--- START Excerpted records ---
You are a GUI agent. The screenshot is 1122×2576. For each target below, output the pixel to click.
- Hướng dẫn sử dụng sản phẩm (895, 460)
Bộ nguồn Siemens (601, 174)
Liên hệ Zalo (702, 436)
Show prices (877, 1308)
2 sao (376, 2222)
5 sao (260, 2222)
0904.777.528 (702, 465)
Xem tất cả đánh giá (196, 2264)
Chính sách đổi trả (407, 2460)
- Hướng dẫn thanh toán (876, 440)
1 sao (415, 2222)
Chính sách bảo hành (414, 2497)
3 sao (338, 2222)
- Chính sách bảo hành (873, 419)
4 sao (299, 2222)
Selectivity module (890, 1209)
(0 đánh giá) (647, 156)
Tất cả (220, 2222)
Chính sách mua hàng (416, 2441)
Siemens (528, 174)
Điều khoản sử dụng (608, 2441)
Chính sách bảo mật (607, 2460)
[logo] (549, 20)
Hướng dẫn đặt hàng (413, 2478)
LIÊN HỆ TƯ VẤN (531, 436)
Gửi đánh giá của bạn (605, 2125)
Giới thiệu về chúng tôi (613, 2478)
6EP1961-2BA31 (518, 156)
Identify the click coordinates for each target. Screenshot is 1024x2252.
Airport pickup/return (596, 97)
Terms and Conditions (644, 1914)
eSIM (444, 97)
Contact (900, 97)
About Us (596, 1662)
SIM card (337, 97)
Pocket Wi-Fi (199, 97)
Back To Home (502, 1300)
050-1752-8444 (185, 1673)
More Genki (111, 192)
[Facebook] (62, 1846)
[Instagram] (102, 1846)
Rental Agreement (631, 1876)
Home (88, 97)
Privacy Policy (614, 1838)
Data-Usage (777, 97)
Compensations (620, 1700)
--- END Excerpted records ---
### Goal
Pick out every line of the records that contains the string "each", matching case exactly.

### Task solution
You are a GUI agent. The screenshot is 1122×2576. For each target below, output the pixel to click.
Identify the click coordinates for each target. Screenshot is 1024x2252.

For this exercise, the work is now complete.